Мы знаем сегодня, что эта судьба сейчас уже решена: победил торгашеский принцип, который сегодня уместнее назвать уже не английским, но американским. О каком героизме можно говорить в конце XX века, когда у нас в памяти новая попытка немецкого принципа и духа еще раз заявить о себе в очередной мировой войне — как бы измельчившимся и вульгаризованным ни считали мы этот дух в варианте Гитлера. Но дело уже не в Германии и не в Западе вообще — вопрос стоит о России: что она будет делать и должна делать в сложившейся ситуации? Напомним шпенглеровское: нужно желать только возможного — или не желать вообще. Возможное сейчас — цивилизация. Может ли Россия и должна ли противопоставлять этому трезвому проекту какой-либо героизм?
Балканские события заставили еще раз задуматься об этих героизмах.
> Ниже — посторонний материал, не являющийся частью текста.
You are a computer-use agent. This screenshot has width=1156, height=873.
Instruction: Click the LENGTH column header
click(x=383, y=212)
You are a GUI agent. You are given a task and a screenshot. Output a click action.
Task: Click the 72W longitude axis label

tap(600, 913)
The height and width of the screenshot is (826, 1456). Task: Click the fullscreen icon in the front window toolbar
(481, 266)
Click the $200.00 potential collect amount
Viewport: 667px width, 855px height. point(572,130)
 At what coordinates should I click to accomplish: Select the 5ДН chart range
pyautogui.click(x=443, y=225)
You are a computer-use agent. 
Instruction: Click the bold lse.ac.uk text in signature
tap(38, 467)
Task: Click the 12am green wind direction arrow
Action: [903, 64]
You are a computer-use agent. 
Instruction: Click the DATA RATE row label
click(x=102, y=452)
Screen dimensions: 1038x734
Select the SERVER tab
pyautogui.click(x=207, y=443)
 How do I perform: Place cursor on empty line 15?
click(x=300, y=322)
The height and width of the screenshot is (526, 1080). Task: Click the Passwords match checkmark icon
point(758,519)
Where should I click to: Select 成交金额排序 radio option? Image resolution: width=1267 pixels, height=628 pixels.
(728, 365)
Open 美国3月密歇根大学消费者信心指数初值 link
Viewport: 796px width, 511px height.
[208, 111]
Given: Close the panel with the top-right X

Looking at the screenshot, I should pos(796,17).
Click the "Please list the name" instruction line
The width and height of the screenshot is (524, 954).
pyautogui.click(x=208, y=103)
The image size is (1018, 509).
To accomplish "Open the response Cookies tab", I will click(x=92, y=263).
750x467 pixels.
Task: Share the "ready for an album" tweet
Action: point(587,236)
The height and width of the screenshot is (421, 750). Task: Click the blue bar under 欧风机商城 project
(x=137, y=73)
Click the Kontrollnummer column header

Вывод, однако, можно сформулировать априорно, вне этих опытов: в эпоху ядерного оружия невозможно жить культурными мифами — потребна цивилизационная мелочность, оглядчивость, здравый смысл. Причем этот — цивилизационный — климат — нужно распространить буквально на весь мир, ибо в нынешнем, поистине едином, но до крайности «мультикультурном» мире нельзя ужиться, сосуществовать вне единого, общего знаменателя, которым может быть только рационально выверенная норма цивилизации.
В нью-йоркском еженедельнике «Уикли стандарт» (19.04.99) — органе консервативных интеллектуалов — появилась исчерпывающая тему статья Чарлза Фэрбанка. Обильно ее цитирую:
Начиная с 1945 г. философия Ницше, с ее релятивизмом или, как он еще говорил, нигилизмом, стала распространяться во всем западном мире, далеко выйдя за пределы Германии. В Америке консерваторы стали говорить о «ценностях» — термин протестантской теологии, который Ницше употреблял, чтобы выразить невозможность достижения истины, точного знания об истинном и ложном, о добре и зле. Истина недостижима, но ценности выбираются нами самими — для ориентации в жизни.
Каковы политические последствия этого поистине исторического поворота в человеческом сознании? Это уже однажды продемонстрировал фашистский режим в Германии, сделавший крайние выводы из ницшеанского нигилизма. Либеральная демократия, наоборот, придерживается до сих пор просветительского рационализма в духе XVIII столетия. Она настаивает на том, что оптимальный политический порядок может быть выработан рациональными средствами и что самые различные народы способны включиться в такой порядок. Чем может обернуться модный релятивизм и представление об относительности ценностей для самих либеральных демократий, можно только гадать; но воздействие этого релятивизма на страны, в которых не было либерально-демократических традиций и институтов, уже более чем ясно.
Падение коммунизма, уничтожившее царствование Единой Истины, которая оказалась ложью, открыло в бывших коммунистических странах дорогу подобному релятивизму. Но если никто больше не может с уверенностью сказать, где истина, а где ложь, то единственной живой связью в таких странах будет религиозная или этническая общность. И если к тому же в таких странах существуют чужаки, не принадлежащие к указанным общностям, единственный способ отношения к ним — избавление от них, вплоть до убийства. Это неизбежно, коли дискредитирован рационализм с его общеобязательными нормами, а ценности признаны относительными. Для аутсайдеров делается попросту невозможным жить в странах, управляемых постмодернистским этническим сознанием. Мир, не принимающий рациональных, на всех рассчитанных норм либеральной демократии, обречен повторить ужасы нацизма.
Вот это и мы видели в Югославии, где режим Милошевича занимался самым настоящим геноцидом, названным на этот раз этнической чисткой. Сочувствовать этому режиму нельзя. Русское сочувствие сербам может быть понятно исключительно в качестве некоего психологического комплекса, идентификации со страной, модельно воспроизведшей посткоммунистическую ситуацию в самой России: род империи, начавшей распадаться. Но нужно понять также, что эту ситуацию нельзя решить на путях, используемых сербами. И русским ли говорить о православно-славянском братстве в стране, где 20 миллионов человек — мусульмане?